Protein Motifs, Folds and Domains

A motif is a short conserved sequence pattern associated with distinct functions of a protein. Structurally, a motif is a simple combination of a few secondary structure elements. Example: helix-turn-helix motif, which is involved in DNA binding

A fingerprint is a group of conserved motifs used to characterise a protein family (note that motifs do not have to be adjacent to each other).

A protein domain is a well-defined region within a protein that either performs a specific function or constitutes a stable, compact structural unit within the protein that can be distinguished from all other parts (Wen-Hsiung Li, "Molecular Evolution", Sinauer, 1997). Protein can contain one or more domains. Domains usually consist of several motifs and folds. Example: human urokinase

Some reasons for attention to domains and motifs:

A protein can have multiple functions (e.g., multidomain protein)
Motifs can be short and divergent, and therefore can evade detection in a BLAST search
Annotation of hypothetical proteins (which constitute ~30-40% sequenced proteins) is aided by identification of conserved elements.

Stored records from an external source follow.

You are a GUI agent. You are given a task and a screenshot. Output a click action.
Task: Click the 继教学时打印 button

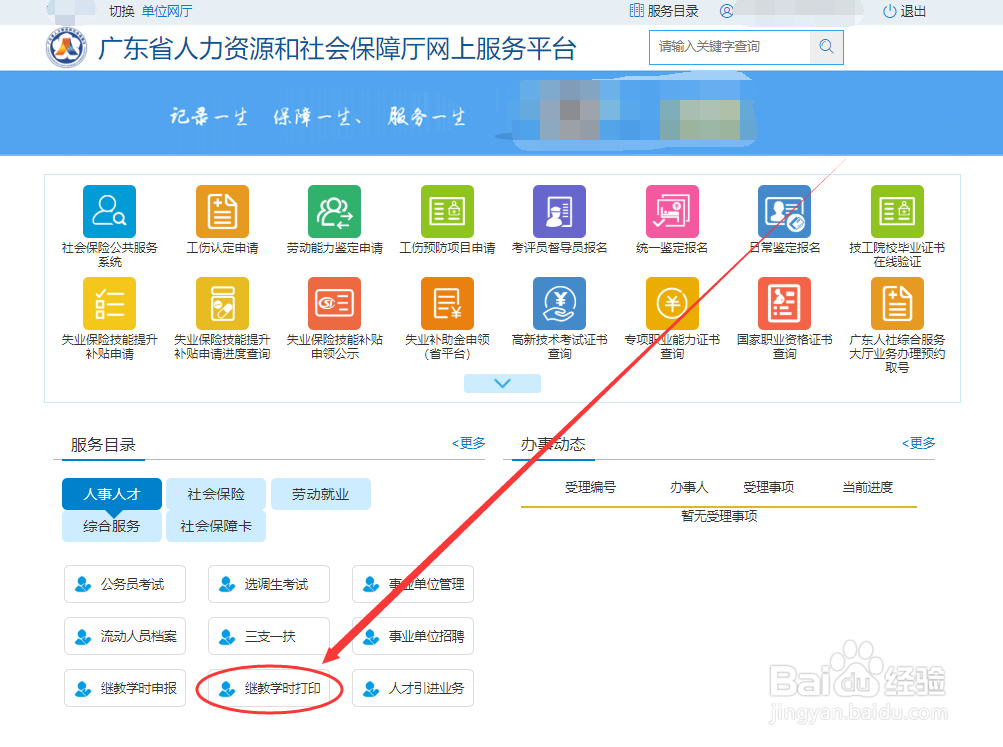point(268,688)
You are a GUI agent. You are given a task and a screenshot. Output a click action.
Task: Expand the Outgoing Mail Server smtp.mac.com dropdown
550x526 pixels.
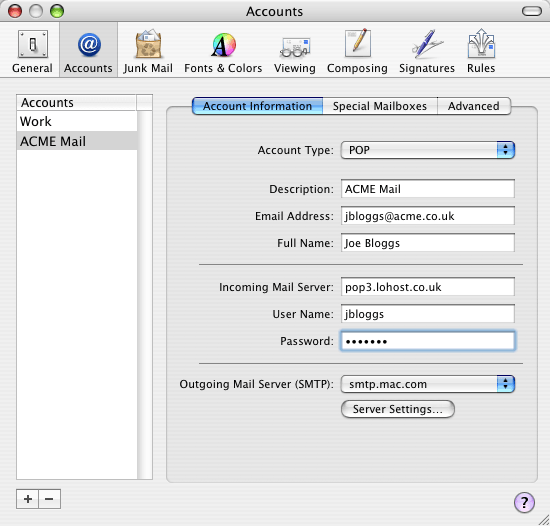pyautogui.click(x=428, y=384)
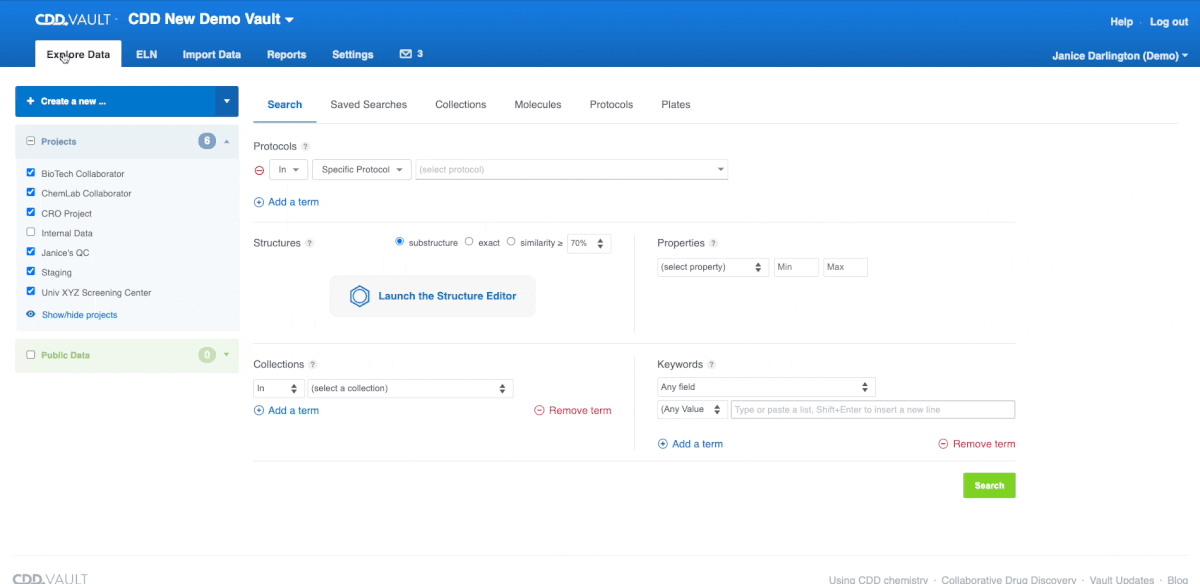Click the Structures help icon

pos(310,242)
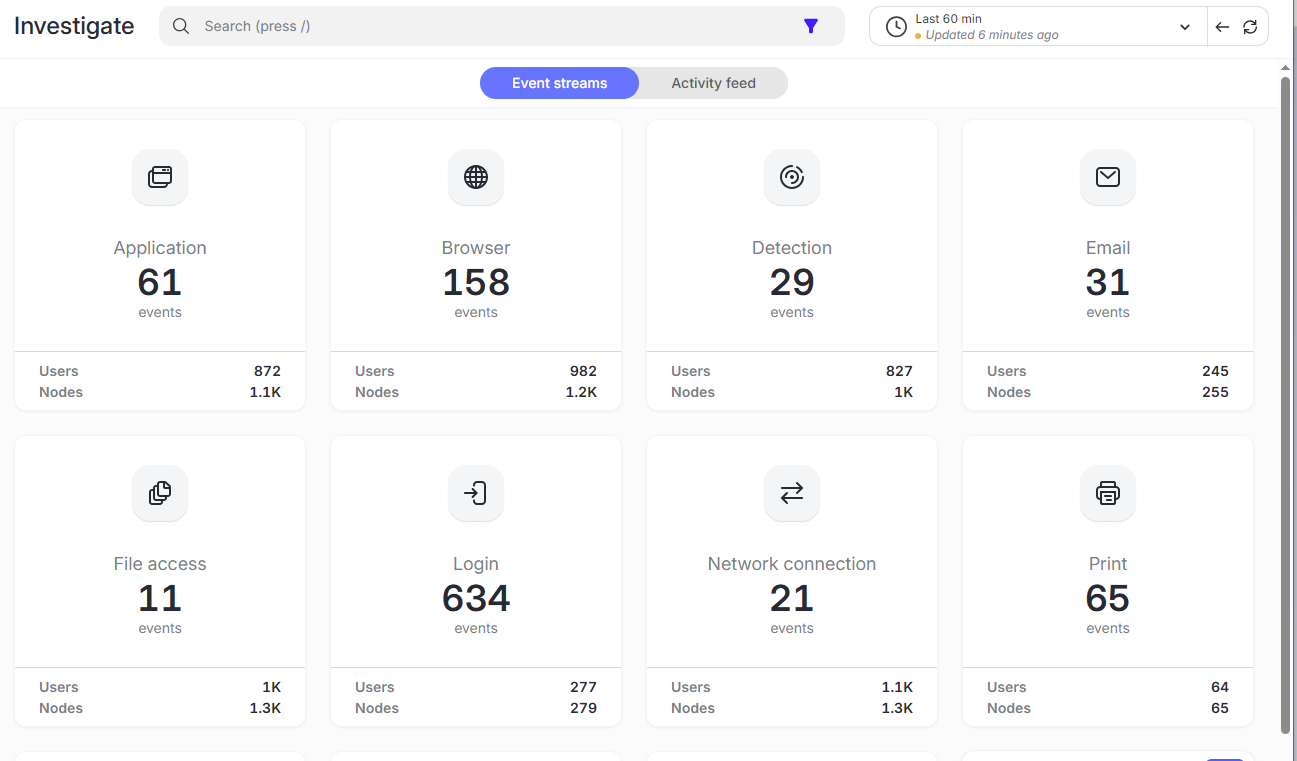Click the Network connection arrows icon
Image resolution: width=1297 pixels, height=761 pixels.
(x=792, y=494)
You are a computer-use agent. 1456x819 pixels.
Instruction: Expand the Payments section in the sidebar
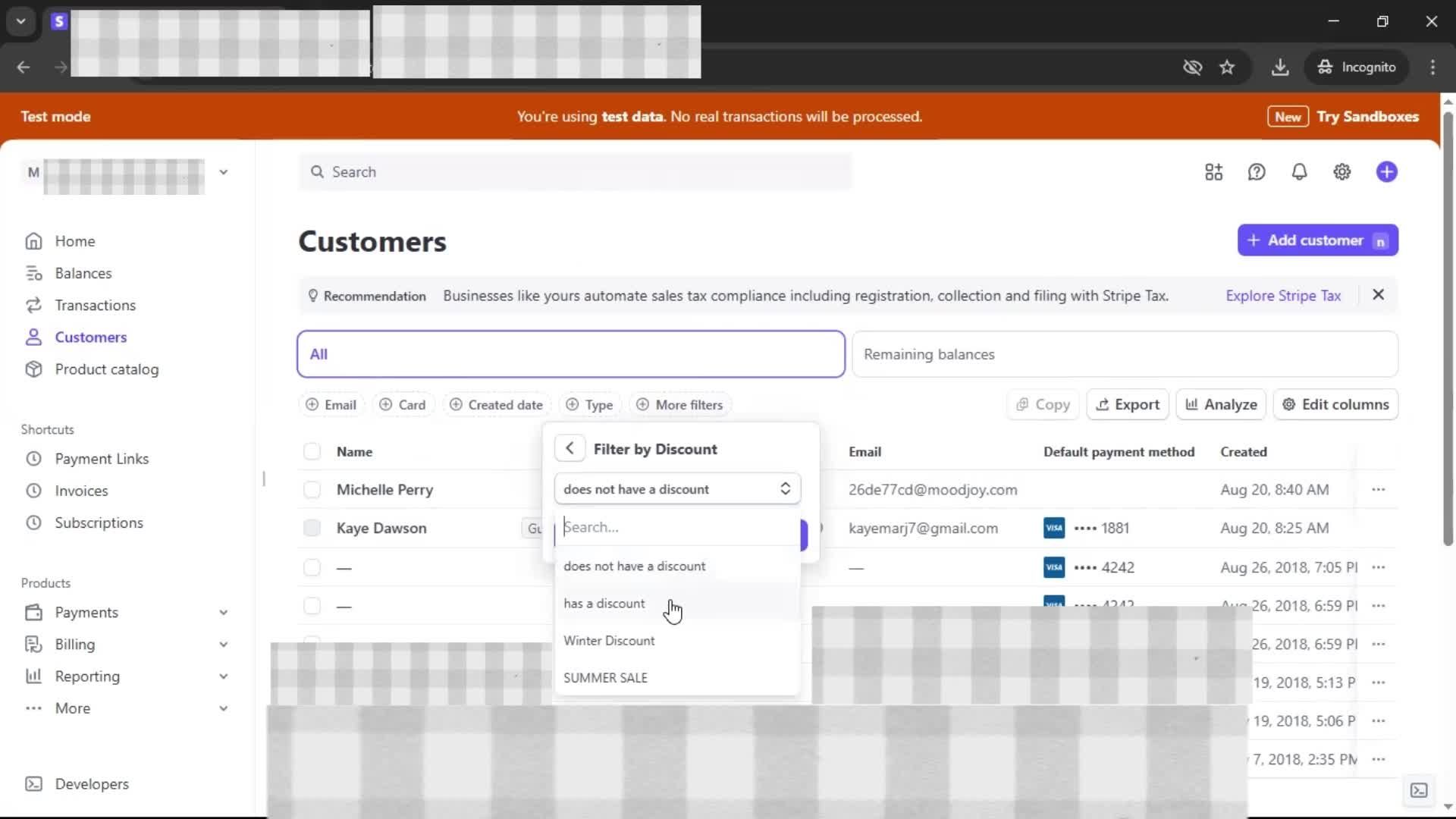(223, 613)
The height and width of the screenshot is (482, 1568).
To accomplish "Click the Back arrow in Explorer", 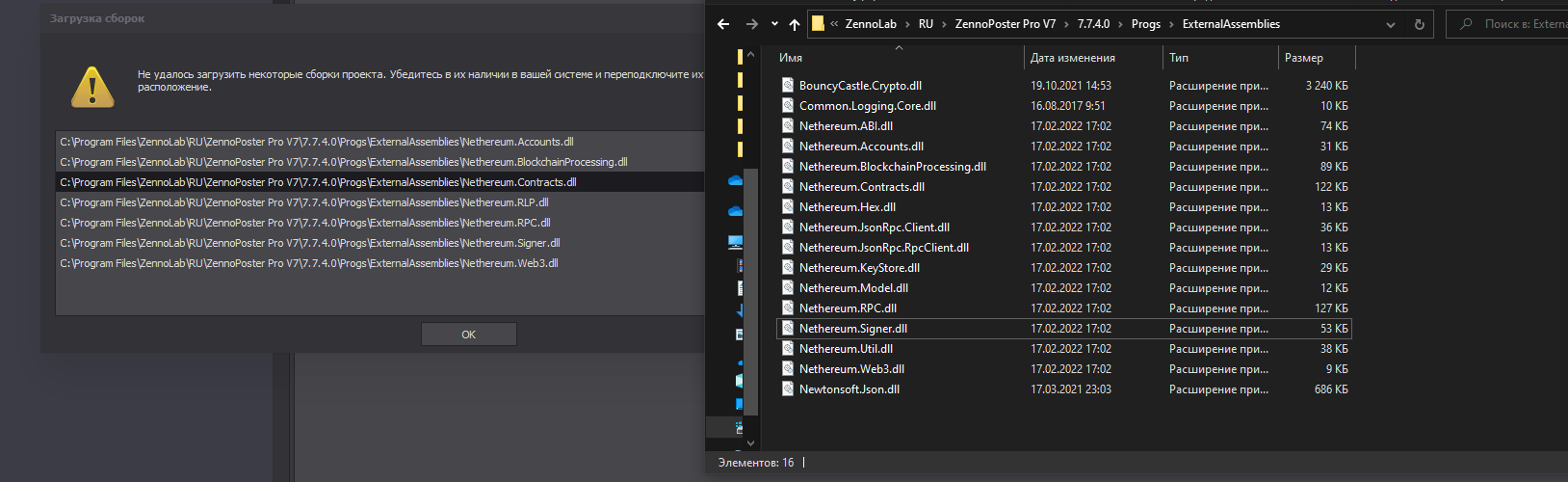I will pyautogui.click(x=723, y=24).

Interestingly, many of these hypothetical proteins turn out to belong to already known protein folds: see recent study here.

Representations of Sequence Patterns:

PSSMs and HMMs
Regular Expressions
Sequence LOGOs

Things to do with patterns:

Search a database of patterns with a query sequence (which may suggest functional activity of the query).
Search a sequence database with a specific pattern (e.g., to examine how widespread a particular pattern is in different protein families).
Define a pattern from a set of sequences.

Regular Expressions

Regular expression is a concise representation of a pattern (in our case a sequence family) as a string of characters.

Basic Rules of a regular expression formation:

Alternative amino acid residues are placed within square brackets
Amino acids to be excluded are placed within curly braces
Any residue is indicated by X
Pattern/residue repetition is shown as one number in parentheses (n) or as a range (n,m)
Each position is linked by a hyphen
Pattern at amino terminal of sequence is denoted by <
Pattern at carboxy-terminal of sequence is denoted by >

Example of a protein sequence pattern represented as a regular expression:
[LIVM]-x-[LIVM](2)-[HEA]-[TI]-x(1,3)-D-x-H-[GSA]-{P}-[LIVMF].

Query sequence is matched against the regular expression (or a database of regular expressions) using either exact matching or fuzzy matching (i.e., when some mismatches are allowed).

is a curated sequence pattern database that initially was based solely on regular expressions (but now also uses profiles). Example of the pattern entry.

Motif searching can also be done with Pattern Hit Initiated BLAST (PHI-BLAST). PHI-BLAST takes as input a query protein sequence and a regular expression and searches the specified database for other protein sequences that also contain the input pattern and have significant similarity to the query sequence in the vicinity. PHI-BLAST is located on the same page where BLASTP is (see prefilled example).

Searching for motifs and domains using PSSMs and HMM profiles

PRINTS - a curated database of protein fingerprints. E.g. ATP synthase subunit A fingerprint.

is a database of domain profile HMMs produced from curated alignments (currently contains 866 entries).

Pfam is a database of alignments of protein domains that uses profile HMMs.

Conserved Domains Database (CDD) and InterPro are integrated databases that contain multiple motif/domain databases (including the ones described above). CD search is a part of every protein BLAST search. E.g, Pfam entry for ATP synthase subunit A in CDD.

Motif discovery without multiple sequence alignments

Alignments could contain errors or be unreliable because the sequences are either too divergent or vary dramatically in length. Therefore, it is also desirable to develop motif search methods that do not rely on pre-existing multiple sequence alignments. E.g., see MEME Suite or PRATT.

Sequence Logo

An effective way to depict a motif is to use graphical representation, called sequence logo. Logos use the notion of sequence uncertainty, called Shannon entropy (from information theory):

H_u=-Σf_u,alog₂f_u,a

where f_u,a is a frequency of a residue of type a in an alignment site u. For amino acids H_u varies between 0 and log₂20 ≈ 4.32 (bits of information). Information present at alignment site u is then

I_u=log₂20-H_u

Fig. Sequence Logo for PROSITE entry PS00785.
21 true sequence matches were used to generate the logo.

Fig. Helix-turn-helix motif containing CAP protein and sequence logos
for both DNA it binds to and HTH motif. [Source]

More examples of sequence logos utility.

Web-based application to create sequence logos is called WebLOGO.